Records supplied ▸
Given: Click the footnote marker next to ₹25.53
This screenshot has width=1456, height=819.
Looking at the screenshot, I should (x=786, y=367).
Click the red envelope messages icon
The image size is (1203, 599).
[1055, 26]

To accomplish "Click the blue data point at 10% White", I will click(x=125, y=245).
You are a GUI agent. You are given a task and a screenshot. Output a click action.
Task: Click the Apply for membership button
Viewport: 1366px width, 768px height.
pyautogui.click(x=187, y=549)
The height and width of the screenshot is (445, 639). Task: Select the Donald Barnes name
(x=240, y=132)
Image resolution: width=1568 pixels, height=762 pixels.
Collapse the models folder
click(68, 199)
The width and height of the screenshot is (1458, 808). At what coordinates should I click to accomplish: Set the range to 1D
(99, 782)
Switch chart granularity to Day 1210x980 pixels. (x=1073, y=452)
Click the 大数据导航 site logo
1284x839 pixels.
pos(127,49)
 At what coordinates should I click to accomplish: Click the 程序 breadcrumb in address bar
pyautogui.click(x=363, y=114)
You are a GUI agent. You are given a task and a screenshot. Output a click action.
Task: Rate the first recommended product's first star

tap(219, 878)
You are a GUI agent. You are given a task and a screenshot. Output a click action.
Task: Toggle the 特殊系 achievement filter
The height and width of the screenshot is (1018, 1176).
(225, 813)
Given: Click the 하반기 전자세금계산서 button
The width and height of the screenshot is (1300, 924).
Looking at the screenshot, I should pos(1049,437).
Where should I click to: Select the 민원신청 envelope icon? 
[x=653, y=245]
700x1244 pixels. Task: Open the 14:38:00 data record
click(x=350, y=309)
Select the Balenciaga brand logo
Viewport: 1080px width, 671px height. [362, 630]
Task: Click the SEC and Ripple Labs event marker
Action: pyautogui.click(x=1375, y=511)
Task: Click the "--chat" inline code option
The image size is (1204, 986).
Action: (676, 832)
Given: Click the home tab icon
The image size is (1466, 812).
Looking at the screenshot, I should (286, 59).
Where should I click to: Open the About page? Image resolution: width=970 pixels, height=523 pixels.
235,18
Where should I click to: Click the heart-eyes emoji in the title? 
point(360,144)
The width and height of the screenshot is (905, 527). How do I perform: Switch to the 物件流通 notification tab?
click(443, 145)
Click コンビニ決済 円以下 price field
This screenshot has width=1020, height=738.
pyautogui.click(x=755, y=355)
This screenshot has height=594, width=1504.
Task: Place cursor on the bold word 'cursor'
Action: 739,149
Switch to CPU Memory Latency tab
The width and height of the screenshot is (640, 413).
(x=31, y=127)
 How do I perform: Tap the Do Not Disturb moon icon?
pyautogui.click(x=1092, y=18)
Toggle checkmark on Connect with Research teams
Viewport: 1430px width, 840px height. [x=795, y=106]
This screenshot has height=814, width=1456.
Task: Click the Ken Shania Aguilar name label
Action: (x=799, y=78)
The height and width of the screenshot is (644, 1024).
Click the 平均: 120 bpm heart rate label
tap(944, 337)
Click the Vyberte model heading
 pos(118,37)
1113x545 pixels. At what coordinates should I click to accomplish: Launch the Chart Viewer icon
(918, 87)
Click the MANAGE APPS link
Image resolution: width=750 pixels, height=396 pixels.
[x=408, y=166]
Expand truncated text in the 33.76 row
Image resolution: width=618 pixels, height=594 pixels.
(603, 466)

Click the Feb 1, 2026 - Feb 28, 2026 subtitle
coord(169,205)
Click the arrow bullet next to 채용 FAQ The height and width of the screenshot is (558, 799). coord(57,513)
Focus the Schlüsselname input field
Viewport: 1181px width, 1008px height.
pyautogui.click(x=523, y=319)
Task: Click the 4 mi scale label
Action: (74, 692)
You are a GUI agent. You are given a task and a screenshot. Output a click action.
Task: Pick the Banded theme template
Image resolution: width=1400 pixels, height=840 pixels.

Goal of the exercise ▸ Output the lines from the one with "700x1244 pixels. Task: Open" to the final line of the entries above, exactly as they stand, please, and nothing else.

Result of this exercise ▸
700x1244 pixels. Task: Open the 14:38:00 data record
click(x=350, y=309)
Select the Balenciaga brand logo
Viewport: 1080px width, 671px height. [362, 630]
Task: Click the SEC and Ripple Labs event marker
Action: pyautogui.click(x=1375, y=511)
Task: Click the "--chat" inline code option
The image size is (1204, 986).
Action: (676, 832)
Given: Click the home tab icon
The image size is (1466, 812).
Looking at the screenshot, I should (286, 59).
Where should I click to: Open the About page? Image resolution: width=970 pixels, height=523 pixels.
235,18
Where should I click to: Click the heart-eyes emoji in the title? 
point(360,144)
The width and height of the screenshot is (905, 527). How do I perform: Switch to the 物件流通 notification tab?
click(443, 145)
Click コンビニ決済 円以下 price field
This screenshot has width=1020, height=738.
pyautogui.click(x=755, y=355)
This screenshot has height=594, width=1504.
Task: Place cursor on the bold word 'cursor'
Action: 739,149
Switch to CPU Memory Latency tab
The width and height of the screenshot is (640, 413).
(x=31, y=127)
 How do I perform: Tap the Do Not Disturb moon icon?
pyautogui.click(x=1092, y=18)
Toggle checkmark on Connect with Research teams
Viewport: 1430px width, 840px height. [x=795, y=106]
This screenshot has height=814, width=1456.
Task: Click the Ken Shania Aguilar name label
Action: (x=799, y=78)
The height and width of the screenshot is (644, 1024).
Click the 平均: 120 bpm heart rate label
tap(944, 337)
Click the Vyberte model heading
 pos(118,37)
1113x545 pixels. At what coordinates should I click to accomplish: Launch the Chart Viewer icon
(918, 87)
Click the MANAGE APPS link
Image resolution: width=750 pixels, height=396 pixels.
[x=408, y=166]
Expand truncated text in the 33.76 row
Image resolution: width=618 pixels, height=594 pixels.
(603, 466)

Click the Feb 1, 2026 - Feb 28, 2026 subtitle
coord(169,205)
Click the arrow bullet next to 채용 FAQ The height and width of the screenshot is (558, 799). coord(57,513)
Focus the Schlüsselname input field
Viewport: 1181px width, 1008px height.
pyautogui.click(x=523, y=319)
Task: Click the 4 mi scale label
Action: (74, 692)
You are a GUI agent. You are given a task and a screenshot. Output a click action.
Task: Pick the Banded theme template
Image resolution: width=1400 pixels, height=840 pixels.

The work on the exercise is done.